Dün açıklanan ekim ayı dış ticaret açığı verisi beklenenin altında geldi.
Bu azalışın hem ihracat artışının ivme kazanmasından hem de enerji dışı ithalatın bir ay öncesine kıyasla 1.3 milyar dolar düşüşünden kaynaklandığı anlaşılıyor. Olumlu bir gelişme olduğu kuşkusuz.
Dış ticaret verilerini yakından izliyoruz. Ancak ihracat ve ithalatta ortaya çıkan yapısal değişimlere ve bunların büyüme üzerindeki etkilerine pek eğilmiyoruz. Yapıda ne gibi değişimler olması gereğini tartışmıyoruz.
TÜSİAD'ın öncülüğünde İzak Atiyas ile Ozan Bakış'ın yaptığı "Türkiye'de Büyümenin Kısıtları: Bir Önceliklendirme Çalışması" başlıklı son araştırma, bu eksikliği bir bakıma gideriyor.
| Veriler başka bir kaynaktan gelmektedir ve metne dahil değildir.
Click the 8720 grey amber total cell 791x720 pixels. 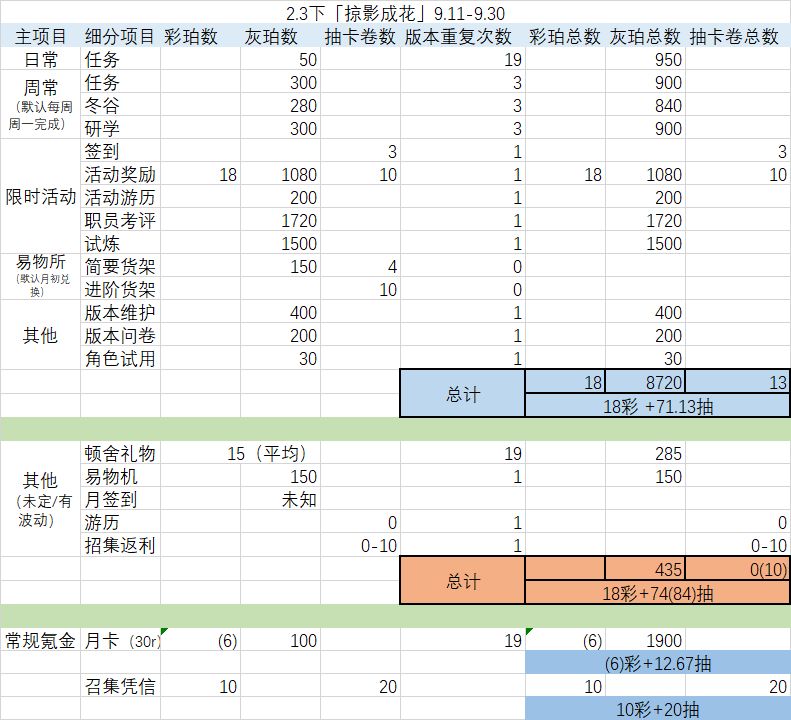pyautogui.click(x=645, y=382)
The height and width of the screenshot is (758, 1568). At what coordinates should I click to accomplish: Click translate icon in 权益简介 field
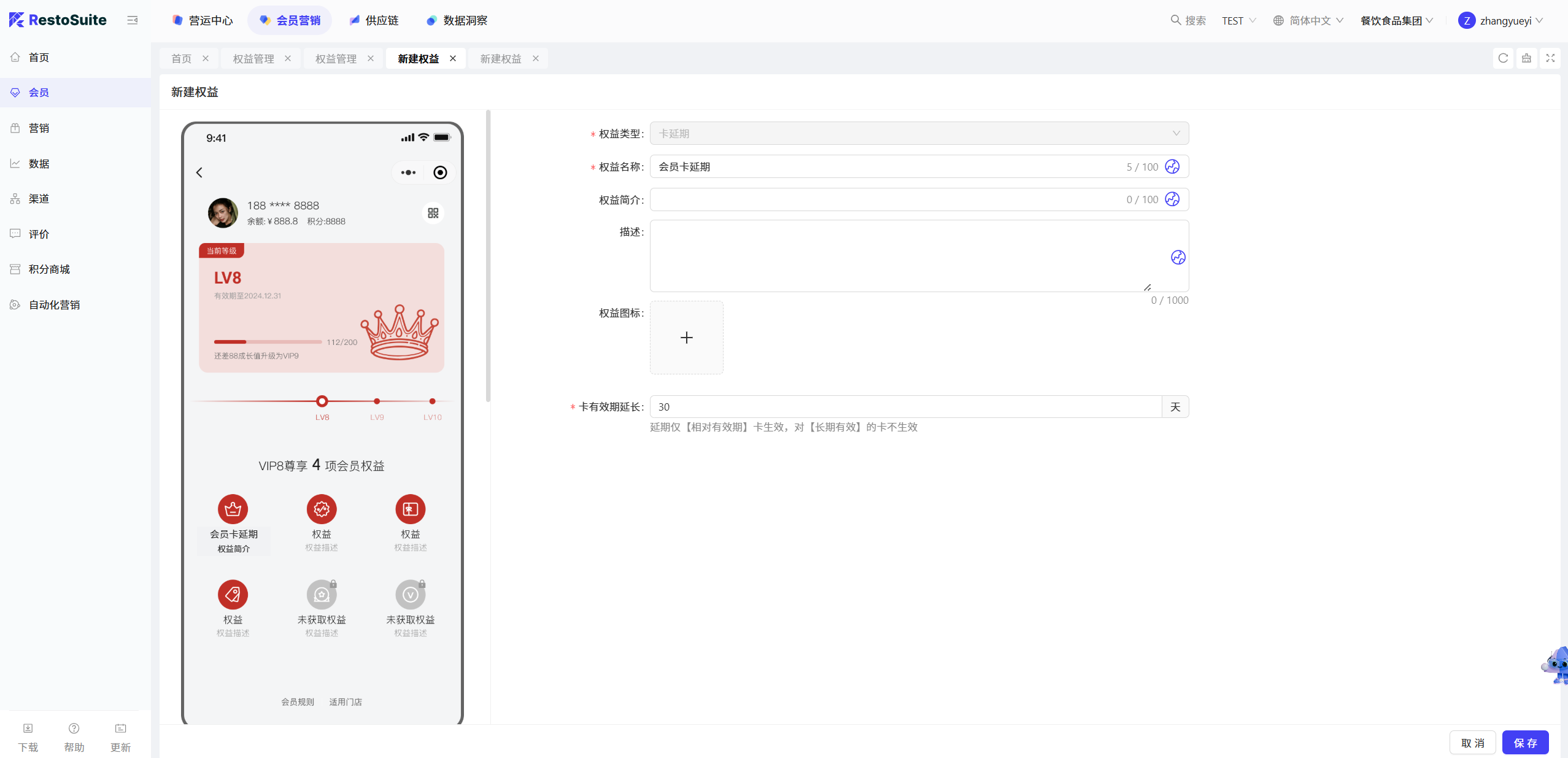(1172, 199)
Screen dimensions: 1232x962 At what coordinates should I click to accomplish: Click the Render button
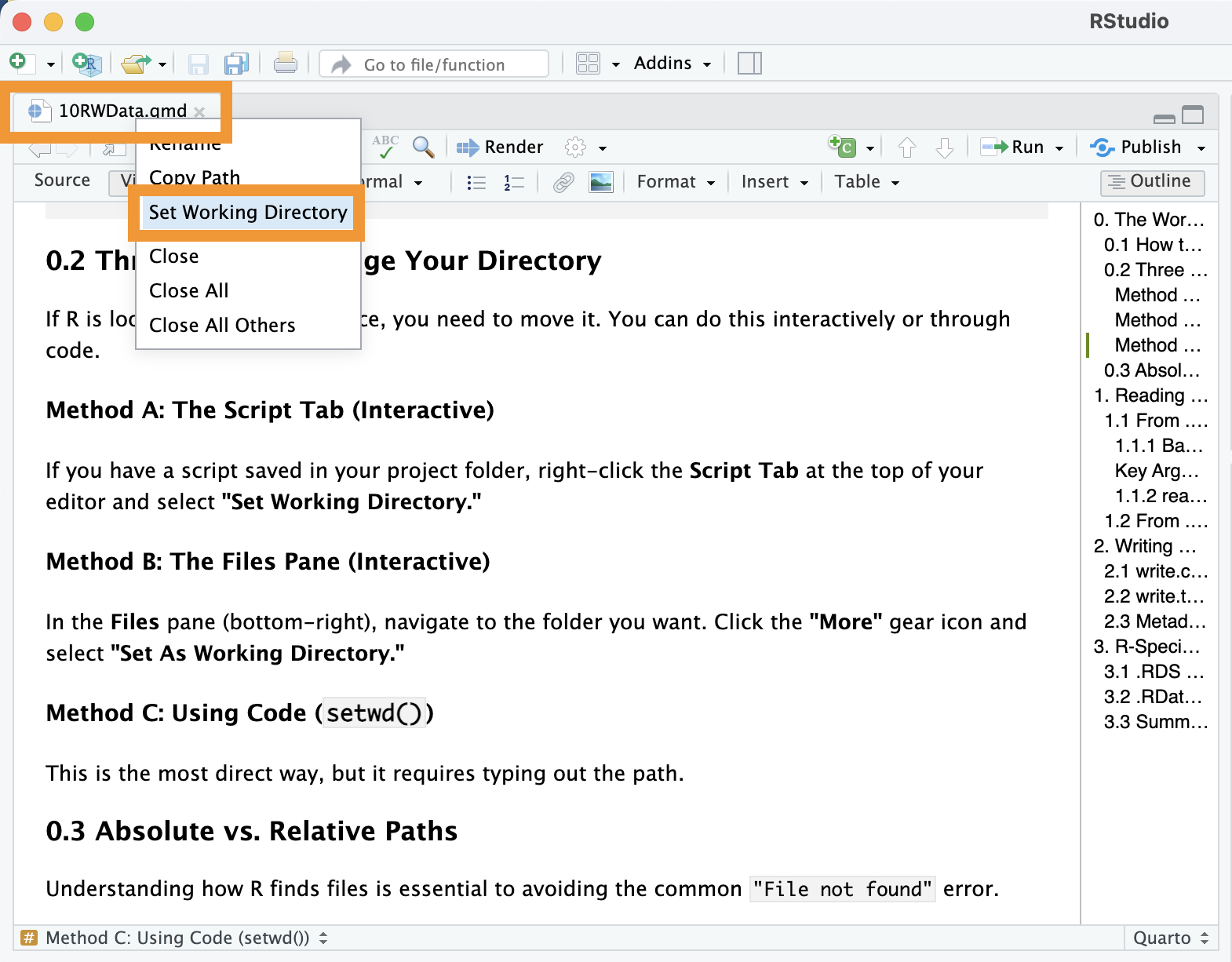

Çalışmada büyümenin önündeki engellerden biri olan yatırımların getirisi ve verimlilik konusu içerisinde ihracat ve ithalatın yapısı incelenmiş. Büyümeye etkisi irdelenmiş.

İHRACATIN YAPISI
Bir ülkenin ihraç ettiği ürünlerin niteliği ne kadar karmaşıksa ya da teknoloji ve verimlilik düzeyi ne kadar yüksekse, o ülkenin orta ve uzun dönemde daha yüksek büyüme gelir düzeyine ulaştığı bilimsel olarak biliniyor. Aksi halde bunlar büyümenin önüne engel olarak çıkıyorlar.
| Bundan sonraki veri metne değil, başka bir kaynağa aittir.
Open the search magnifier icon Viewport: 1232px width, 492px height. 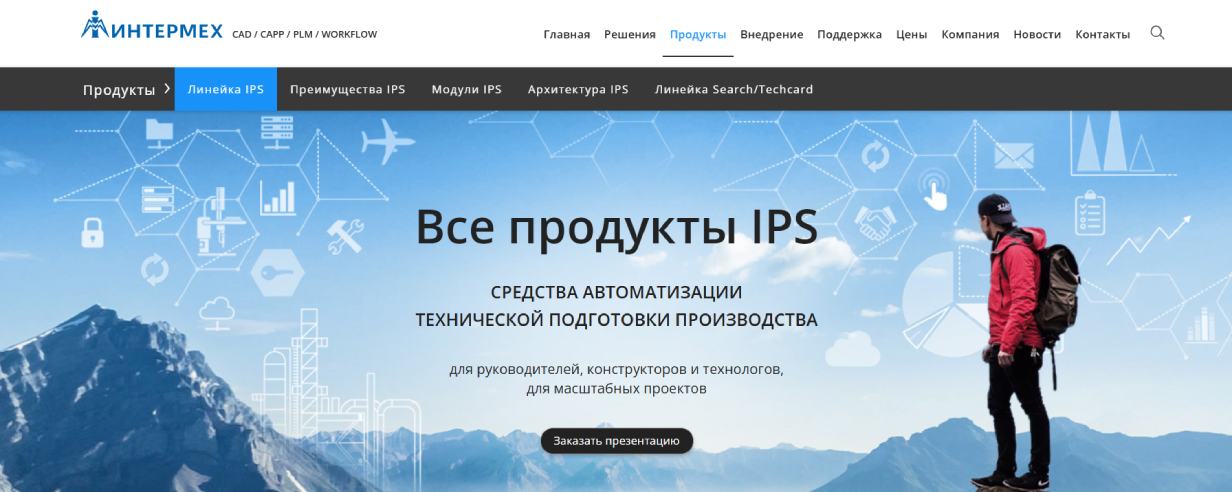coord(1157,33)
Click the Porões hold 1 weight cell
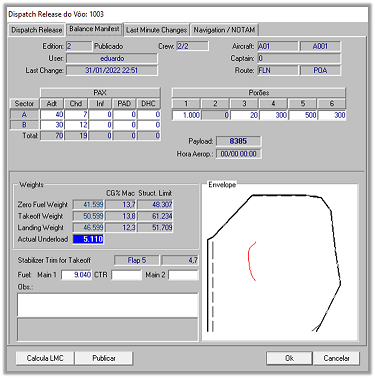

Türkiye'nin ihracat yapısının son yıllarda değiştiği açık. Bu değişimin büyümenin önündeki engeller açısından ne anlam ifade ettiği yukarıda değindiğim araştırmada şöyle açıklanmış:
■ Türkiye ileri teknoloji içeren ürün ihracatında başarılı değil. Orta düzeyde teknoloji gerektiren ürünler ihraç eden bir ülke.
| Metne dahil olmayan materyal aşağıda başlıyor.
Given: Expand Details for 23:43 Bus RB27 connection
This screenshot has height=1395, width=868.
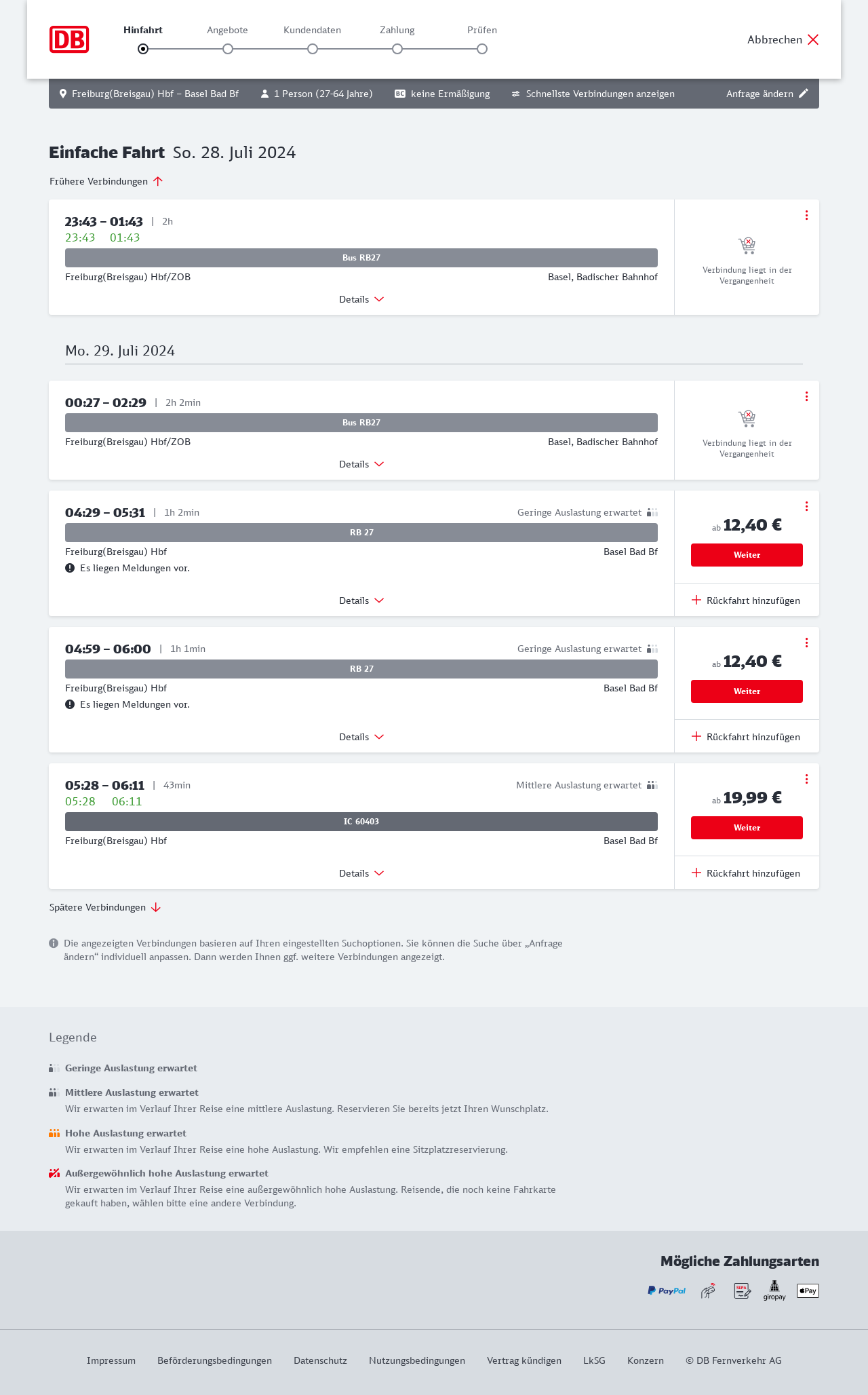Looking at the screenshot, I should (361, 299).
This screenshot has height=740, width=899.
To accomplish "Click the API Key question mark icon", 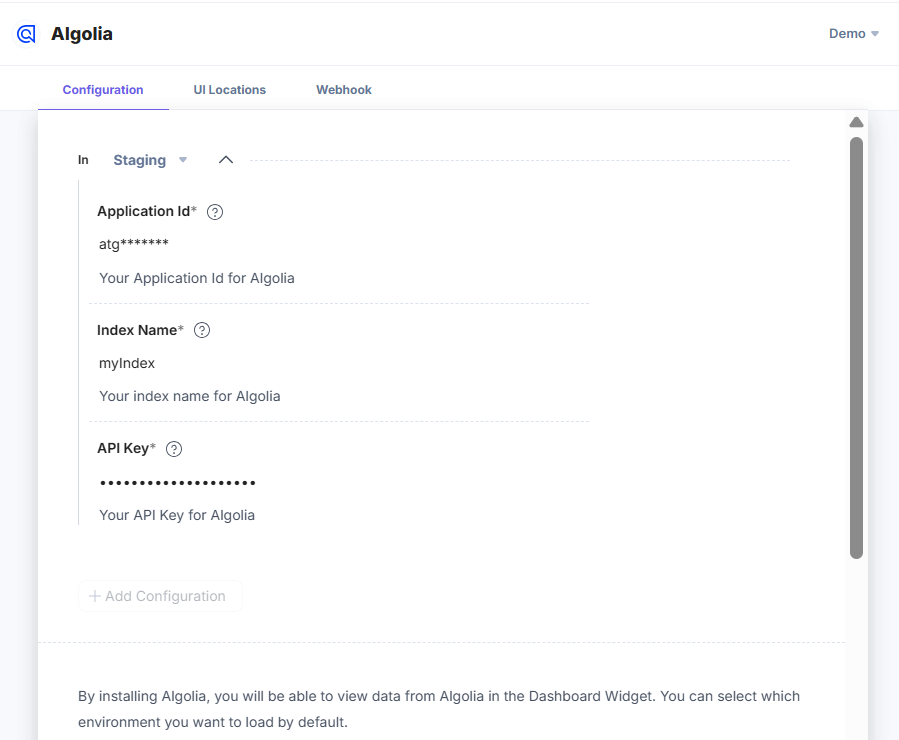I will click(x=174, y=449).
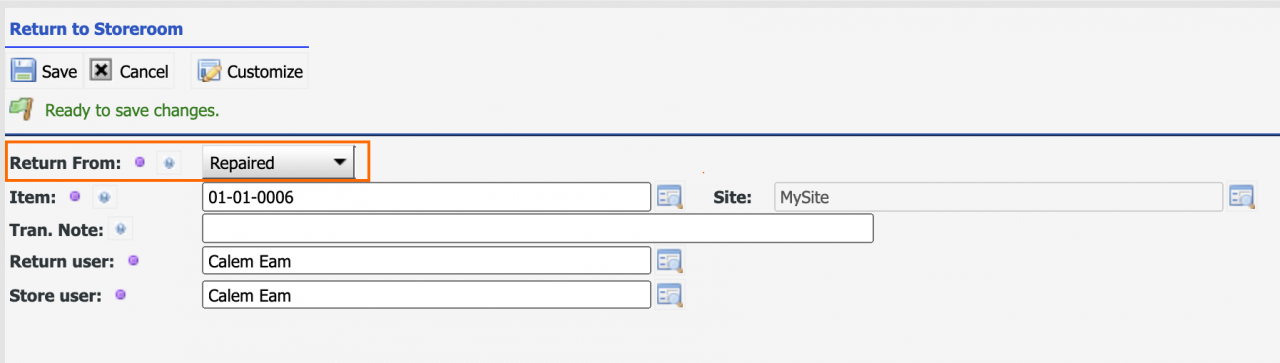The height and width of the screenshot is (363, 1280).
Task: Click the Cancel X icon
Action: click(x=101, y=71)
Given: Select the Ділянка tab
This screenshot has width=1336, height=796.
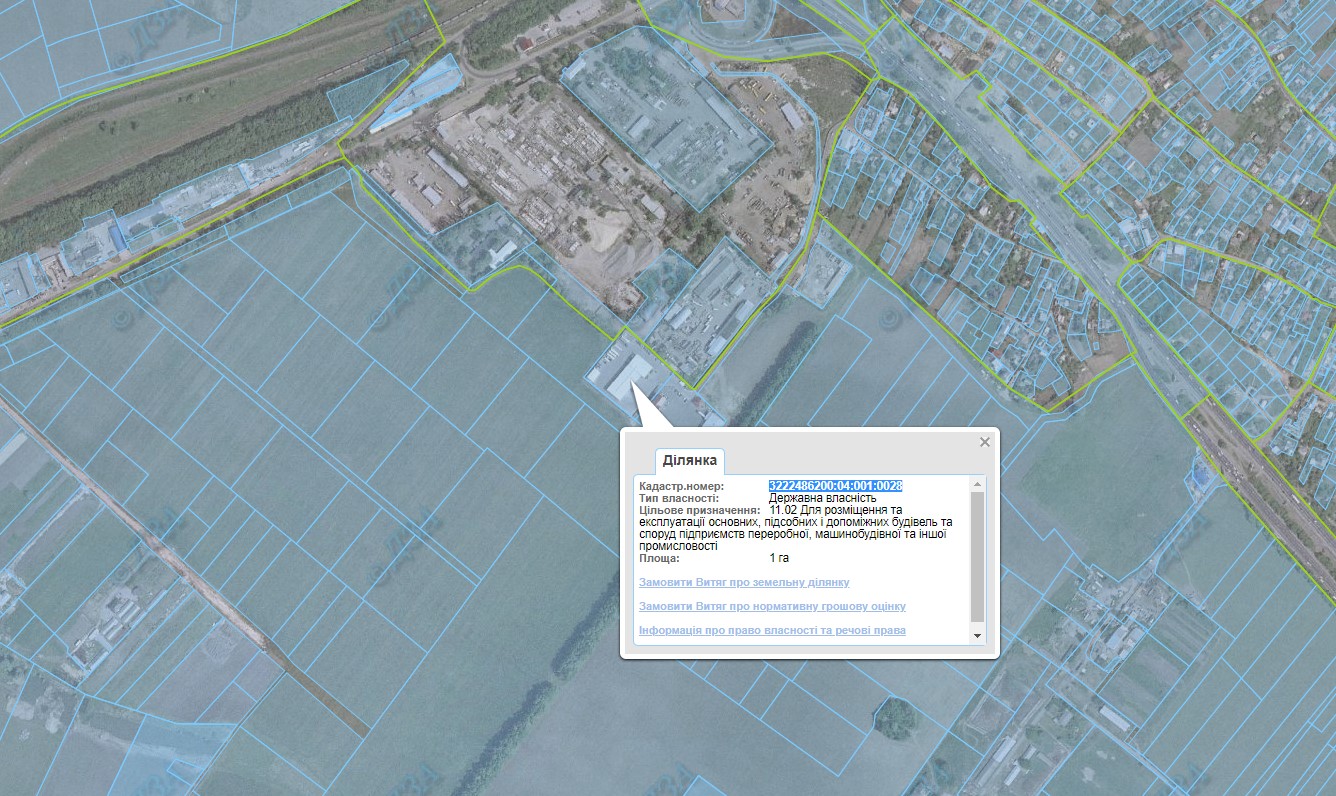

Orta düzeyde teknoloji gerektiren ürünlerin 2000'li yıllarda toplam ihracat içinde oranı yüzde 20'lerden halen yüzde 30-35'e yükselmiş. Buna karşı ileri teknoloji içeren ürünlerin payı yüzde 2-2.5 düzeyinde süregitmiş.
■ Ülkeler, zengin ülkelerin ihraç ettikleri ürün yapısına yaklaştıkça daha yüksek büyüme hızına sahip oluyorlar. Bu "gelişmişlik düzeyi" göstergeleriyle ölçülüyor.
Türkiye'nin ihracat yapısını sanayileşmiş ülkelerin ihracat yapısıyla karşılaştırdığımızda daha düşük bir gelişmişlik düzeyine sahip olduğumuz ortaya çıkıyor. Meksika, Çin ve Romanya'nın altındayız.
■ Ülkeler geliştikçe becerileri çeşitleniyor ve karmaşıklıkları daha da artıyor.
"Sıradanlık göstergesi"yle ölçülen bu yapı ülkelerin ihraç ettiği ürünlerin kaç tanesinin başka ülke tarafından üretebildiğini ya da "ender ürün" olup olmadığına işaret ediyor.
Türkiye için yapılan çalışmalar bizim halen "sıradan" ürün ihraç eden bir ülke konumda bulunduğumuzu gösteriyor.

YA İTHALAT?
Anılan çalışmada bir başka çarpıcı nokta da ithalatın yapısıyla ilgili.
Türkiye'de 2000'li yıllarda yüksek ithal girdisi kullanan ve ölçek ekonomisi güçlü otomotiv ve makine gibi imalat sanayi ürünleri, hızla büyüyüp ihracat içerisinde paylarını artırmışlar.
Ancak bu değişim ithalat tutarlarının yükselmesi sonucunu da beraberinde getirmiş. İmalat sanayiinin 2002 yılında yüzde 56 oranında olan ithalat oranı, 2007 yılında yüzde 62'ye yükselmiş.
Ne var ki burada ince bir ayrıntı var.
Bu gelişmeyi ithalat bağımlılığının artması gibi değerlendirmemek gerekiyor. Esas sorun anılan sektörlerin toplam ihracat içinde payının yükselmesiyle ilişkili. Bu sektörlerin ihracat içindeki büyüyen yapısı ithalatın da hızlanması sonucunu doğurmuş.
İhracat ve ithalat verilerini analiz ederken bu önemli noktaları ve büyümeyle ilişkilerini unutmayalım. Değerlendirmemizi ona göre yapalım.